- ATTIVITÀ DA SVOLGERE
a – Elenca tutti i nomi di città che compaiono nel testo estratto.
b – Indica se ciascuna affermazione concorda con il testo estratto, rispondendo sì o no e citando le parole decisive del testo: (i) la mostra è stata vista a Milano nel 2009; (ii) la mostra presentava le foto di 15 fotografi giapponesi; (iii) la foto di Ryuji MIYAMOTO ritrae Tokyo dopo il terremoto.

Occhi sul Giappone con una mano sul cuore

Guardo e ascolto gli aggiornamenti che arrivano dal Giappone squarciato dall'urlo della natura: mi colpiscono gli sguardi della gente terrorizzata, ma così composta e dignitosa carica di un dolore che sembra esser spinto all'interno. Al sentire del rischio di una Chernobyl 2, il mio pensiero è andato subito ai ribattezzati superpompieri, gli eroi infagottati nelle tute ed esposti per ore alle radiazioni con la consapevolezza di poter morire. Kamikaze per la patria.

Mi è venuta in mente anche una mostra vista nel 2009 a Milano per un web magazine. Tra le opere esposte c'era anche questa foto di Ryuji MIYAMOTO

Ryuji MIYAMOTO, Kobe after the earthquake, 1995

Avevo scritto questo sulla mostra:

Nippon Kōbō. Sguardi sul Giappone
Occhi puntati a Oriente e non solo - Milano - Spazio Forma
Di Maria Teresa Melodia

Un tributo alla terra del Sol Levante attraverso le foto di 13 fotografi giapponesi, tutte provenienti dal fondo della “Dai Nippon Printing” della Maison Européenne de la Photographie di Parigi.

- VOCI MOSTRATE
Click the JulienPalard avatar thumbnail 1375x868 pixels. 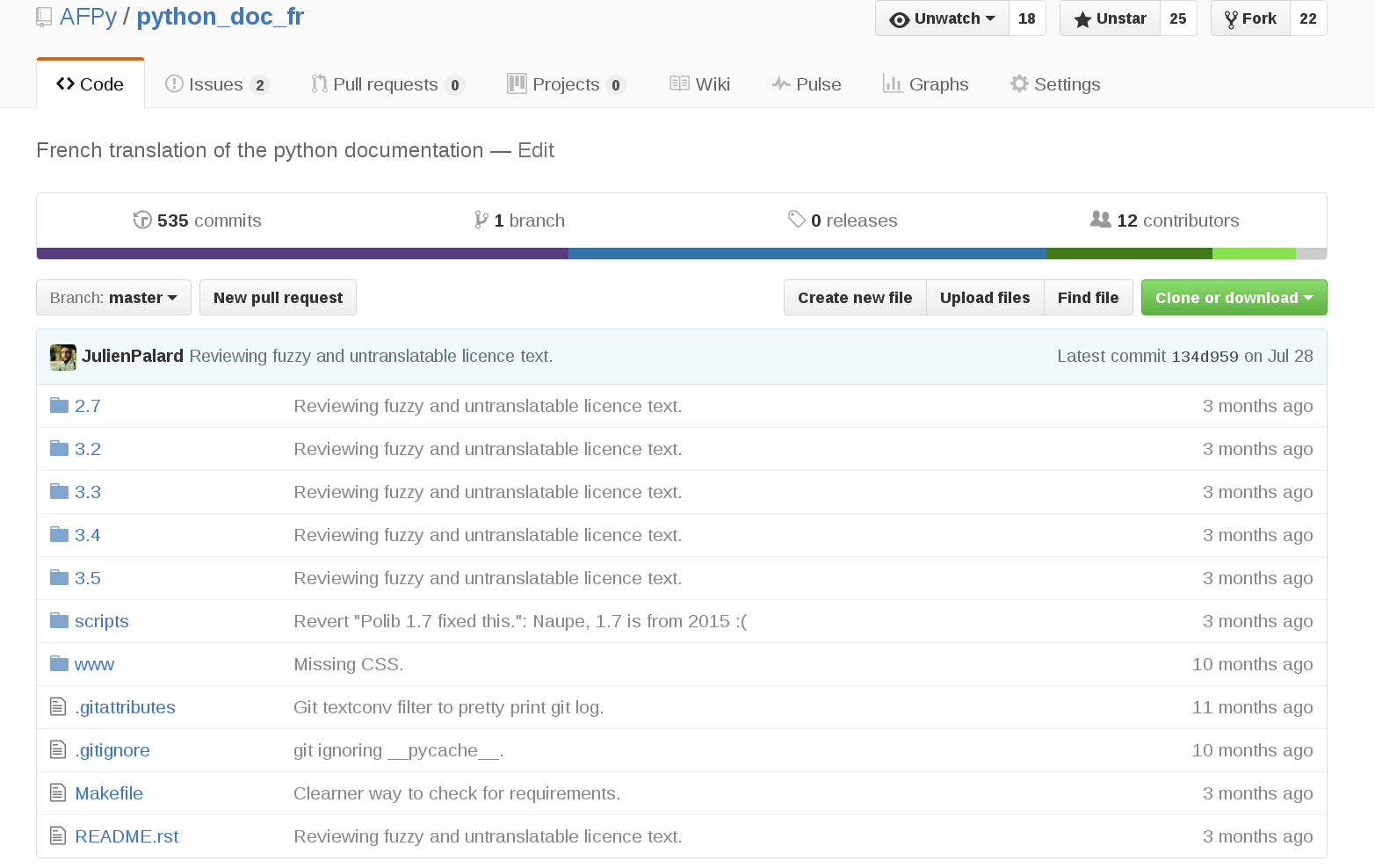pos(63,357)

---

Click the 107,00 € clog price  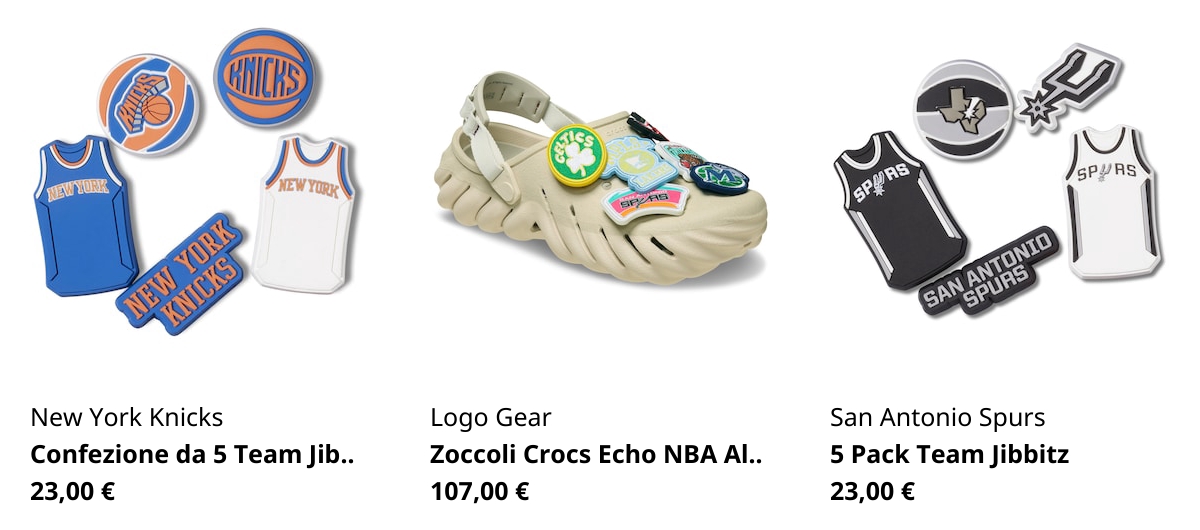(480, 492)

---

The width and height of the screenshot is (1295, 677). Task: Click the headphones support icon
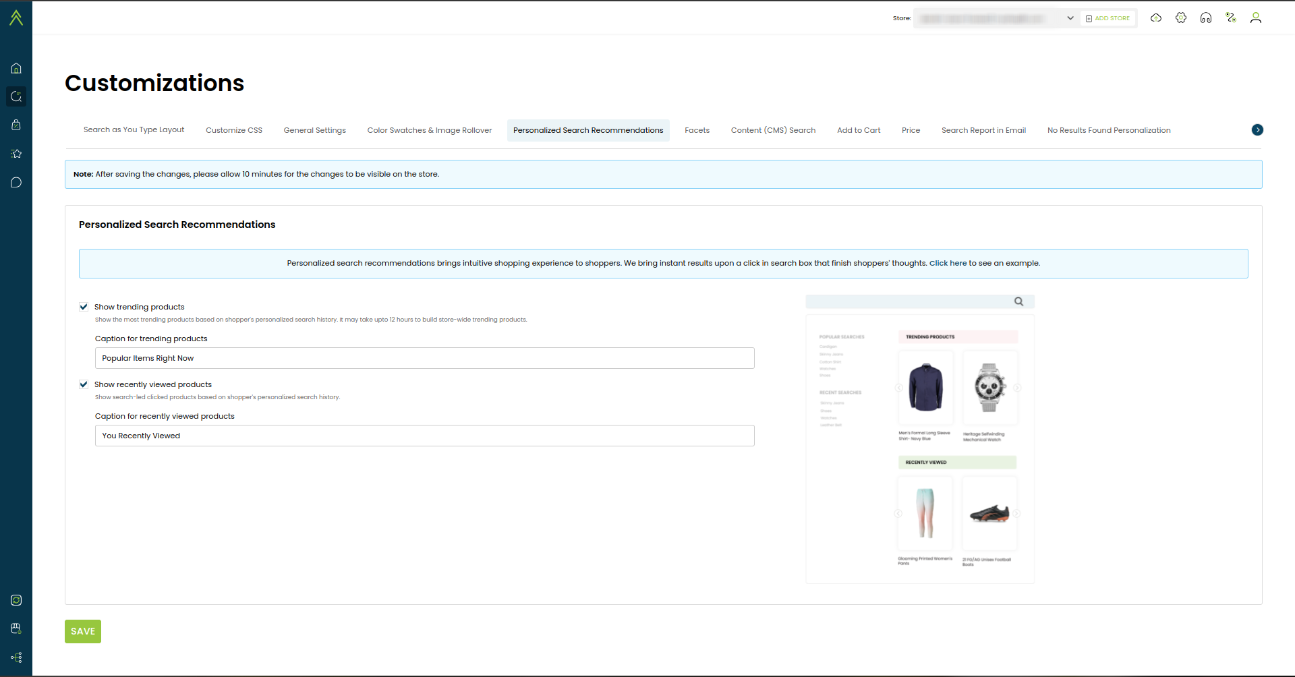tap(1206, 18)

- SOLUZIONI DEGLI ESERCIZI
a – Chernobyl, Milano, Kobe, Parigi

b –
(i) Sì: "una mostra vista nel 2009 a Milano per un web magazine".
(ii) No: "le foto di 13 fotografi giapponesi".
(iii) No: "Kobe after the earthquake, 1995".